2019年11月21日木曜日

花だより 世界無形文化遺産「和食」 リュウノウギク


 世界無形文化遺産「和食」 
 その土地の美味しいモノを食べるのも旅の楽しみの一つです。財布のひもも緩みがちになり、ちょっと背伸びしたお店に入ってしまいます。そして、年をとると和食中心の選択になりがちです。東京や京都、そして今年は、山口を訪れました。北海道(オホーツク)とは違った店の佇まいがあります。風情のある中庭、いかにも高級そうな置物や掛け軸、そして器に洗練された盛りつけの料理とおもてなしに豊かな気持ちになります。なるほど世界遺産です。
 料理人として伝えたいこと       
           土山 憲幸氏 (元赤坂プリンスホテル総料理長) 
 おもてなし 料理の力は30%で、あとは雰囲気や環境、そして「おもてなし」が大きな役割を占めます。料理人は、季節にあった新鮮な食材を、その持ち味を生かすように調理し、盛り付け、取り合わせ、器との調和など見た目の美しさも考え、温かいものは温かく、冷たいものは冷たくお出しし、最高のおもてなしをするように心がけます。
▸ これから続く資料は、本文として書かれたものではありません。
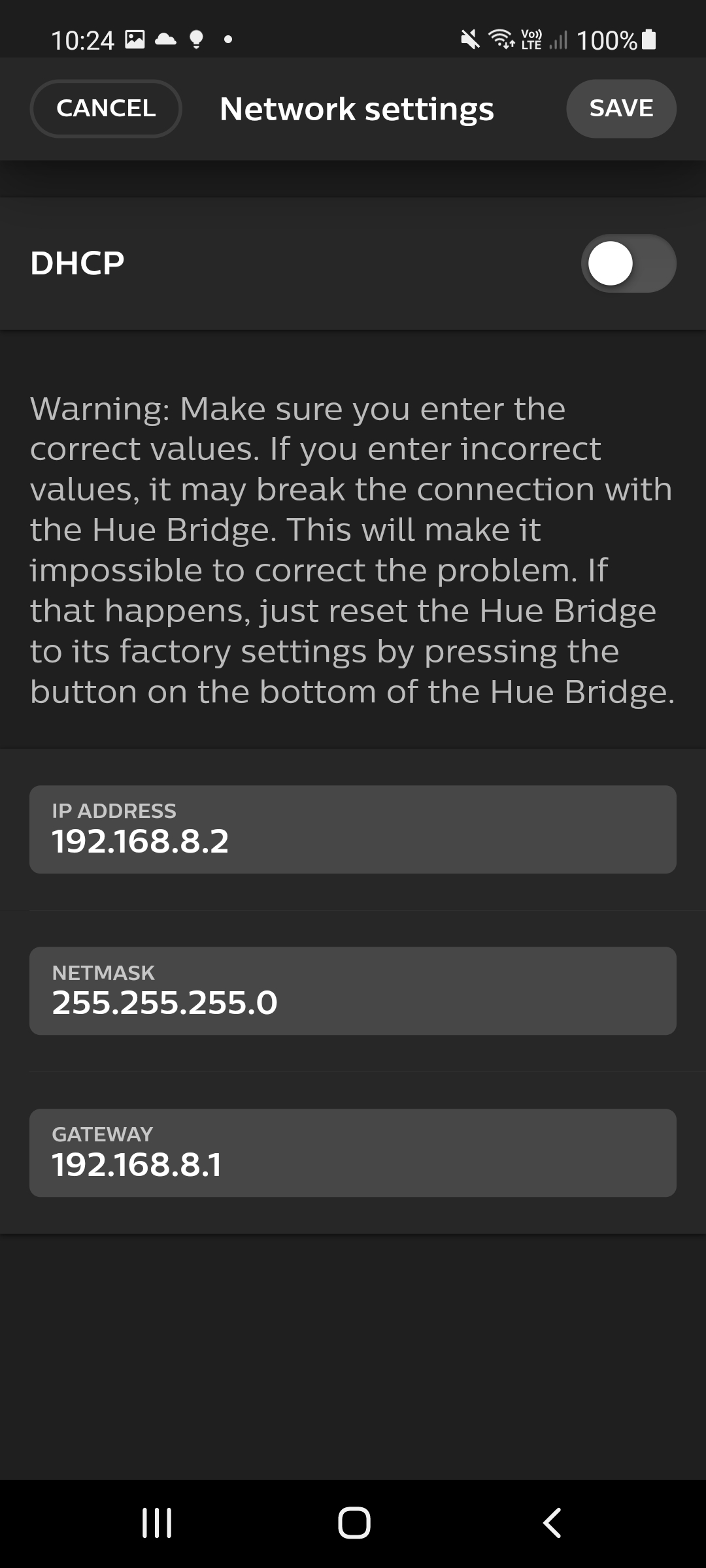Image resolution: width=706 pixels, height=1568 pixels.
Task: Tap the VoLTE indicator icon
Action: point(531,40)
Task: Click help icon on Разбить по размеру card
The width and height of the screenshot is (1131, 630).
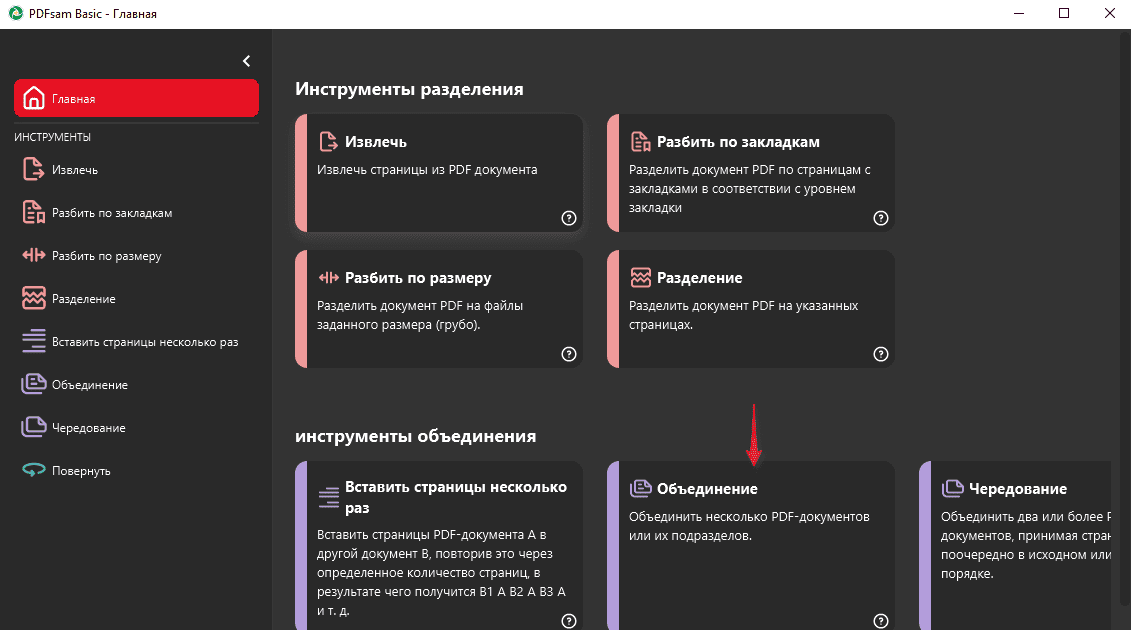Action: point(569,354)
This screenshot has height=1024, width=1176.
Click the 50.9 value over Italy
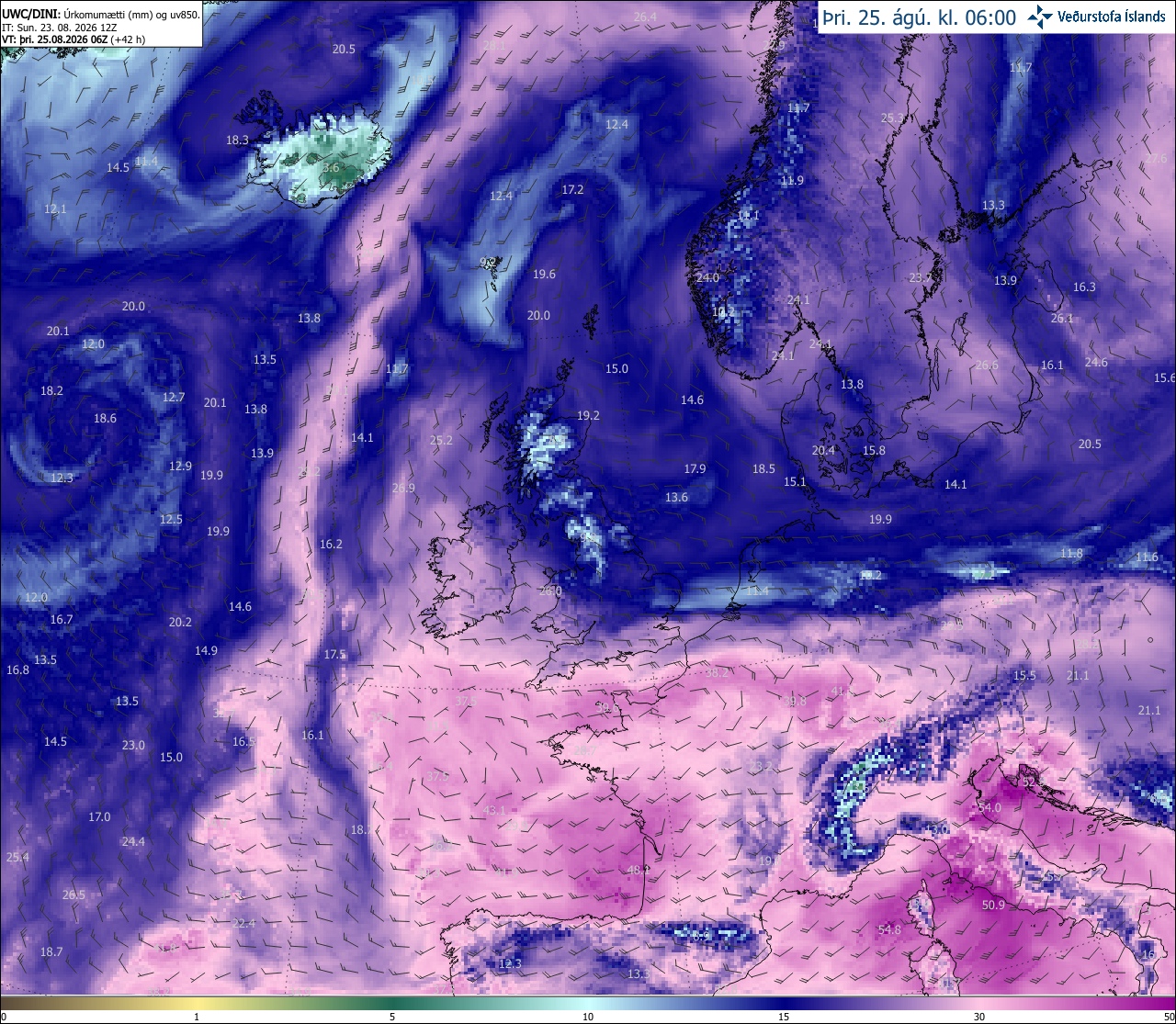(x=993, y=906)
人に対する暖かな気遣いが「おもてなし」の基本です。
 日本人の平均的な口の大きさは約3センチだと言われています。ですから料理をつくるときには、約3センチに切ってお出しします。刺身、お新香、煮物でも基本は3センチです。それ以上のものは箸で崩せる硬さにします。例えば、がんもどきは耳たぶくらいの硬さ、焼き魚も切り身して箸で崩せる硬さに焼き上げてお出しします。
 五味(酸・苦・甘・辛・塩)昔は、冬は保存食の味噌漬けや醤油漬けなどを食べていました。塩分を摂りすぎると腎臓に負担がかかりますから、春先に酸っぱいものやえぐみのある山菜などを食べて冬に身体に溜まった毒素を出します。日本は「苦み」を重視する傾向があり、これは他の国の料理と違うところです。
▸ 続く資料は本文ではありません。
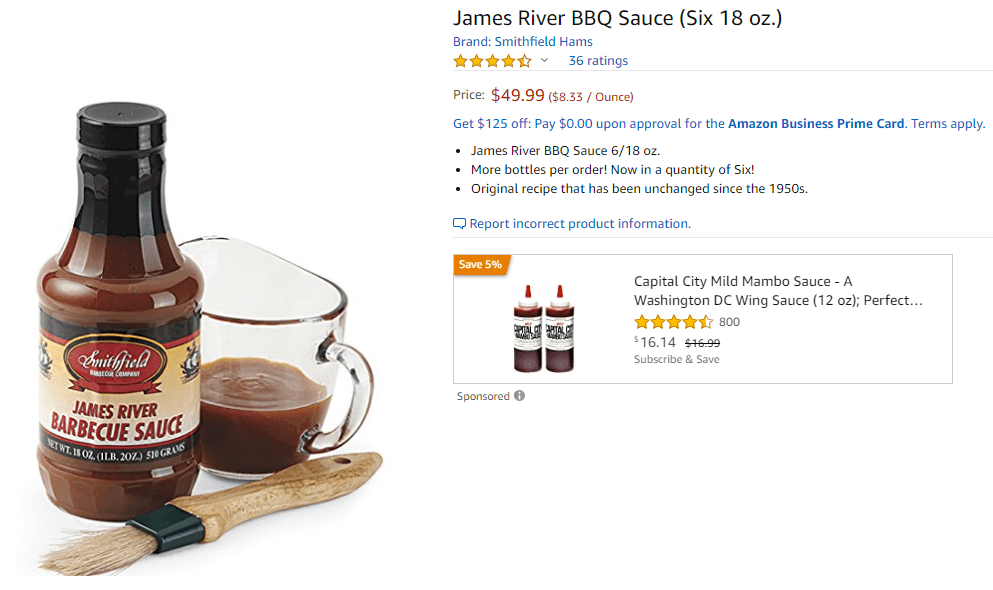This screenshot has width=993, height=590.
Task: Open the 36 ratings link
Action: click(x=598, y=61)
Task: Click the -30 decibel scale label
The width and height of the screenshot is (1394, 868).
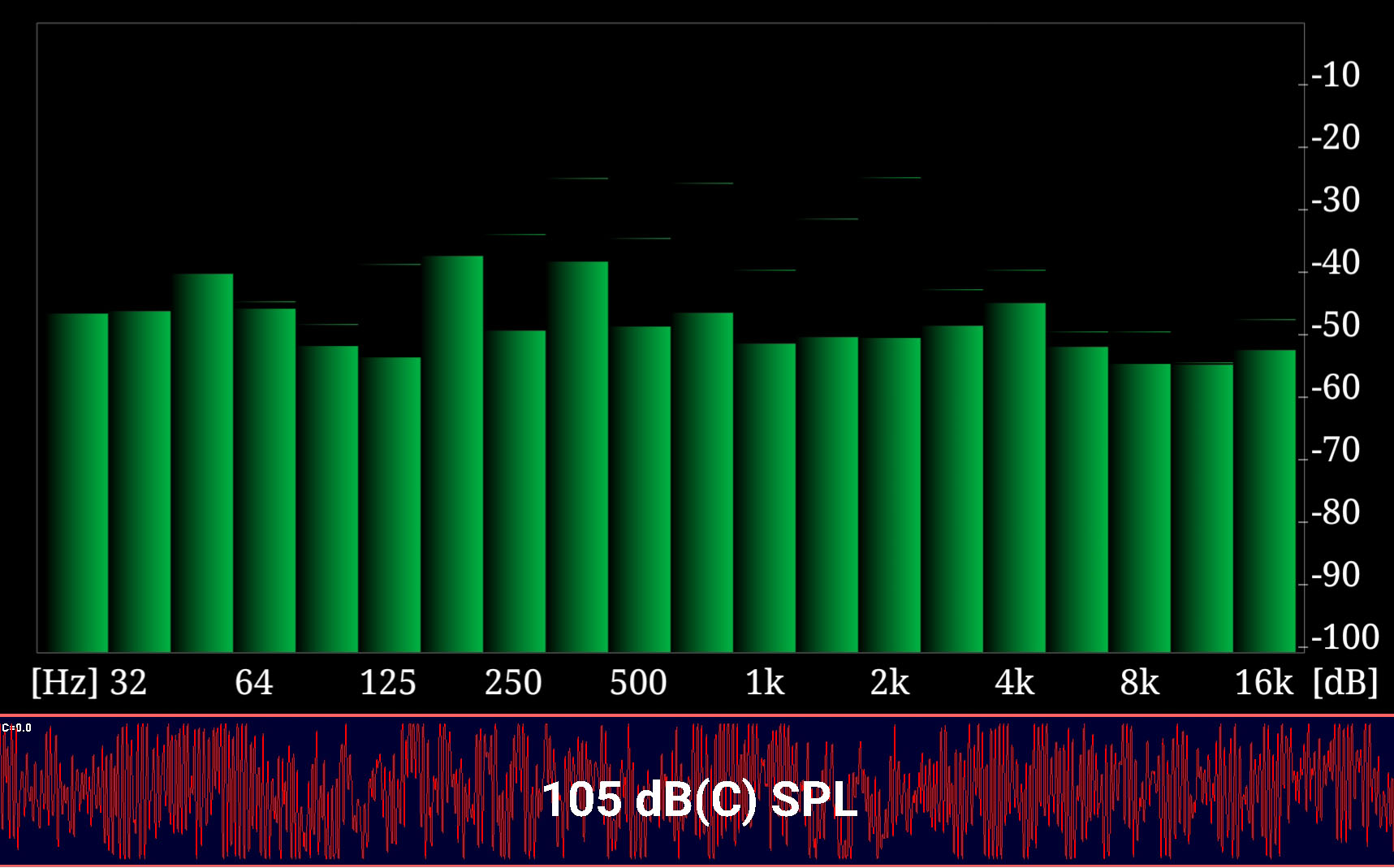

 季節に合った旬のものを食べることや五味をバランスよく食べることが身体のためにもいいのです。五味が全て入っている食物が「味噌」です。味噌汁の中に五色の食材を入れたのが御御御付け(おみおつけ)です。「御」という文字が3つも付いた、たいへん身体に良い食物です。
 料理はバランスをとることが大切です。まるい器には四角く盛り、四角い器には丸く盛ります。そうするとバランスがとれて心が落ち着き、きれいだな、美味しそうだなとなります。
 夏は薄い器やガラスの器を使って涼しそうに盛り、冬は厚ぼったい皿になだらかに盛ってあげると温かく見えます。これが盛りつけの基本です。 
 「和食」がユネスコ無形文化遺産に登録されました。これは料理だけでなく、食べ物に関わる生活様式や自然の中に生かされていることを感謝しながら生活する日本人の食文化も含まれます。
 料理で一番大事なのは「自然」だと思います。自然が保たれていないと美味しい野菜や魚、肉は育ちません。人間は全てのものに感謝と思いやりの気持ちを持ち、もっと謙虚に生きなければならないと思います。「いただきます」「ごちそうさま」と、食前、食後に手を合わせる習慣も大事にしていきたいと思っています。
 5年国語の教科書「まんがの方法」の中に“まんがは理屈ぬきにおもしろい”でも、よく調べてみると独特の表現手法や作者の工夫が見られる。それを理解するとさらにまんがを楽しく読むことができる。美味しい料理は、理屈抜きに美味しいと思っていましたが、そこには伝統・文化から生まれた洗練された「おもてなし」のこころがあったのです。